Como o robô encontra a veia
O processo começa com o paciente posicionando o braço no equipamento. Depois que a sessão é iniciada, o sistema combina luz infravermelha próxima, ultrassom e Doppler para localizar uma veia adequada e diferenciá-la de uma artéria. Se não houver um vaso considerado seguro, o robô não tenta inserir a agulha.
Quando a veia é aprovada, o Aletta coloca o garrote, prepara a pele, realiza a punção, coleta o sangue e troca os tubos conforme a solicitação do exame. Ao final, descarta a agulha e aplica um curativo. O profissional responsável confirma a ordem dos tubos e verifica se todos receberam volume suficiente. A limpeza do equipamento entre pacientes também precisa ser feita por alguém treinado.
O que os testes mostraram
Em um estudo multicêntrico realizado em ambulatórios dos Países Baixos, 1.743 pessoas passaram pela avaliação inicial. O robô não encontrou uma veia apropriada em 110 participantes, equivalentes a 6% do grupo, e nesses casos não fez a punção. Entre as 1.633 pessoas nas quais tentou a coleta, o sucesso na primeira agulhada foi de 94,5%. Considerando todos os participantes avaliados, inclusive os recusados pelo sistema, a taxa de coleta concluída foi de 88,5%.
O desempenho permaneceu elevado entre pessoas que relataram acesso venoso difícil, pacientes com obesidade e indivíduos com 65 anos ou mais. Dez eventos adversos foram registrados, todos classificados como leves. Eles incluíram reações vasovagais, desmaio, hematoma e alteração passageira de sensibilidade. A taxa de amostras com hemólise foi de 0,3%.
Os pesquisadores também compararam resultados de exames feitos com amostras coletadas pelo robô e manualmente. Nos testes laboratoriais avaliados, não foram observadas diferenças clinicamente relevantes. Ainda assim, o estudo teve limitações: a análise principal de rotina não contou com um grupo manual simultâneo, e os autores compararam parte do desempenho com dados publicados anteriormente.

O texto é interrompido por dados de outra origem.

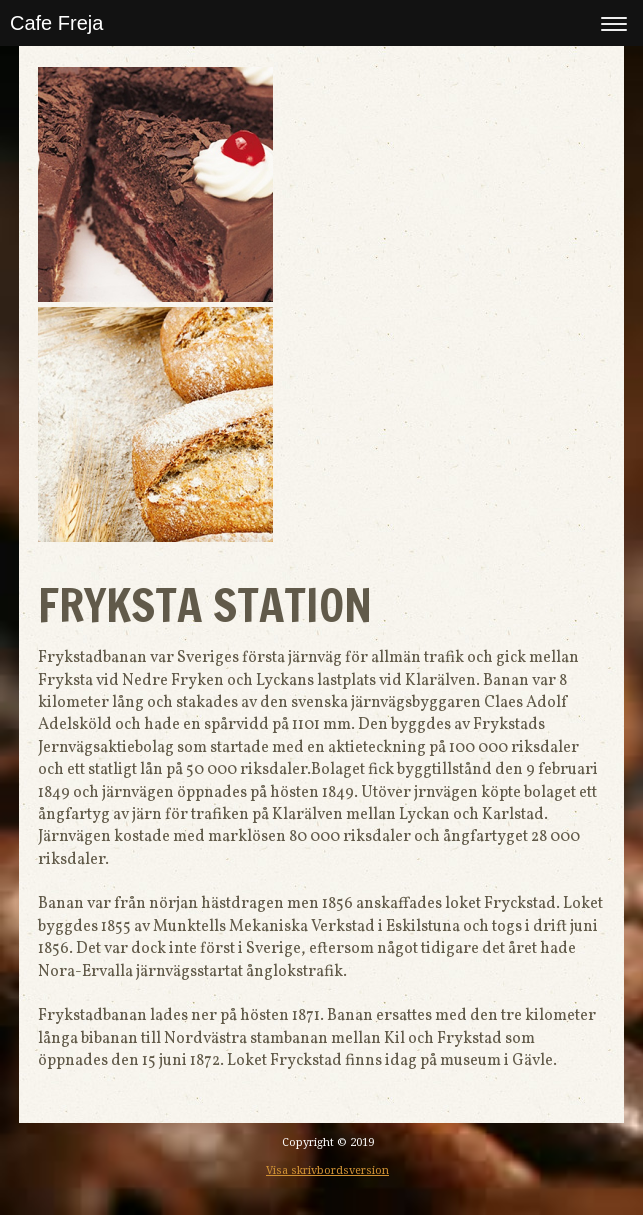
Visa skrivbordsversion (327, 1170)
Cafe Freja (56, 23)
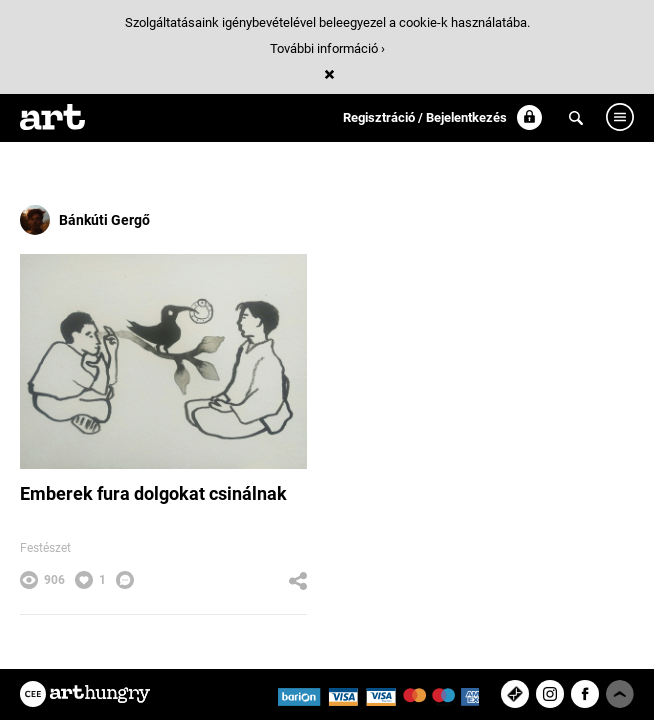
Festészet (45, 548)
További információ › (327, 48)
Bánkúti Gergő (85, 220)
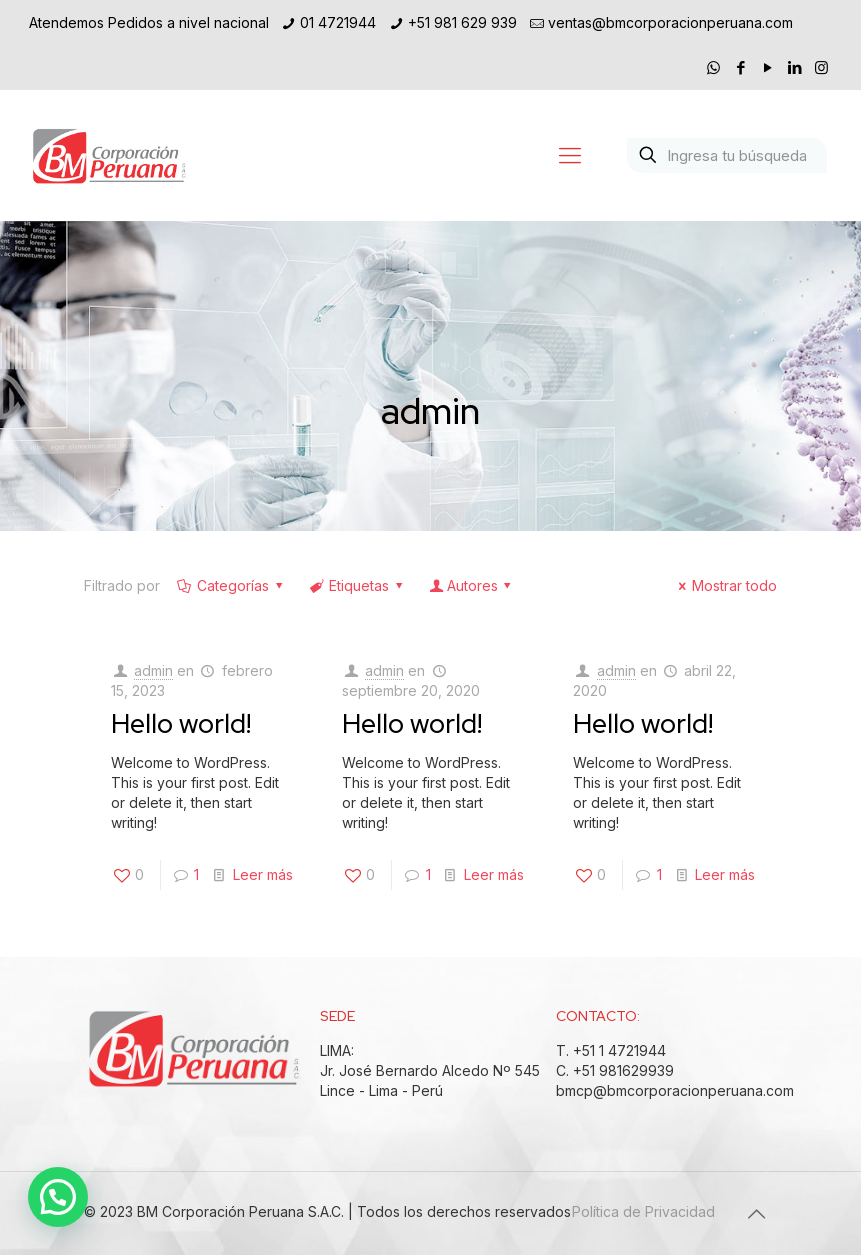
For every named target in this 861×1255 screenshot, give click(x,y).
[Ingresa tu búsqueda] (727, 155)
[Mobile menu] (570, 155)
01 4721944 (338, 22)
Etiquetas (358, 585)
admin (153, 670)
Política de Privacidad (643, 1211)
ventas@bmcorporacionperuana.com (670, 22)
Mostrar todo (725, 585)
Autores (472, 585)
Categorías (232, 585)
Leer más (263, 874)
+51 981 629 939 (462, 22)
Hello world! (181, 723)
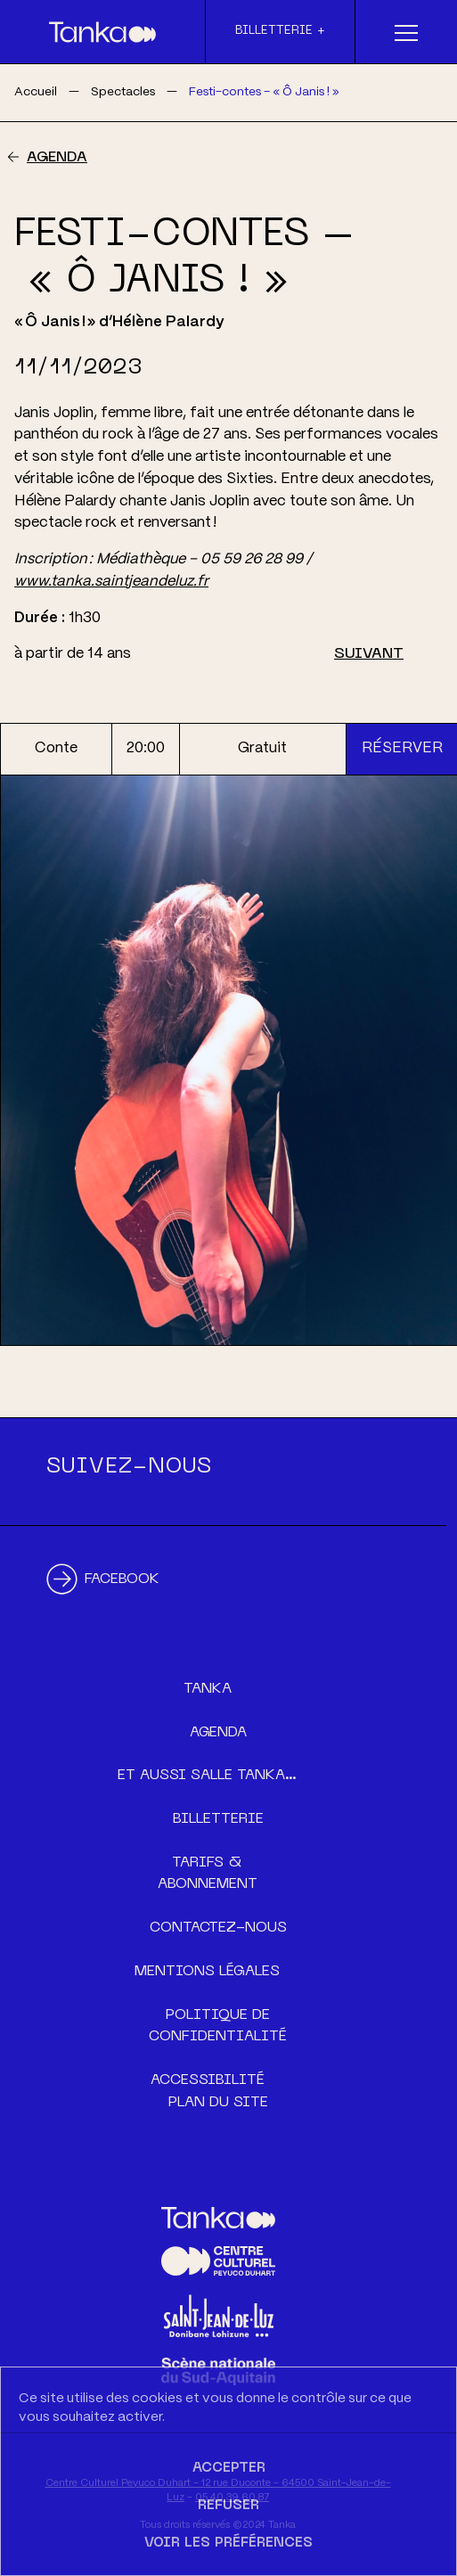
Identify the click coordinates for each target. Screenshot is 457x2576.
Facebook (122, 1579)
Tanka (208, 1689)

Segurança prevê interrupção automática
O dispositivo mantém sensores ativos durante a coleta. Se o paciente movimentar demais o braço, a agulha se desconecta automaticamente e o procedimento é interrompido. Outras condições consideradas inseguras podem fazer o sistema pausar e chamar o supervisor. Um único profissional pode acompanhar até três unidades, mas precisa iniciar cada sessão e permanecer disponível para intervir.

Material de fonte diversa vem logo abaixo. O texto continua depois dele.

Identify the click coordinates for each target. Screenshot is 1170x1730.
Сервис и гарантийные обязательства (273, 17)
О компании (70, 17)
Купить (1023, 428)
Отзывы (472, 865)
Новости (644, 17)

Essas exigências mostram que a tecnologia foi desenhada para redistribuir tarefas, não para eliminar a responsabilidade clínica. Crianças, pacientes internados e atendimentos de emergência não fazem parte da autorização anunciada. Situações complexas ou recusadas pelo aparelho continuam exigindo avaliação e coleta convencional.
O que a autorização significa
A liberação ocorreu pela via De Novo, usada pela FDA para tecnologias novas de risco baixo ou moderado que ainda não possuem um produto equivalente no mercado. O fabricante deverá cumprir controles específicos de rotulagem, desempenho e acompanhamento clínico.
A decisão autoriza a comercialização nos Estados Unidos, mas não garante adoção imediata pelos serviços de saúde nem substitui avaliações locais. Ela também não vale automaticamente para outros países. Até a data desta publicação, não foi possível confirmar um registro público do Aletta na Anvisa. No Brasil, qualquer oferta dependerá da regularização sanitária aplicável e da organização dos serviços que vierem a utilizá-lo.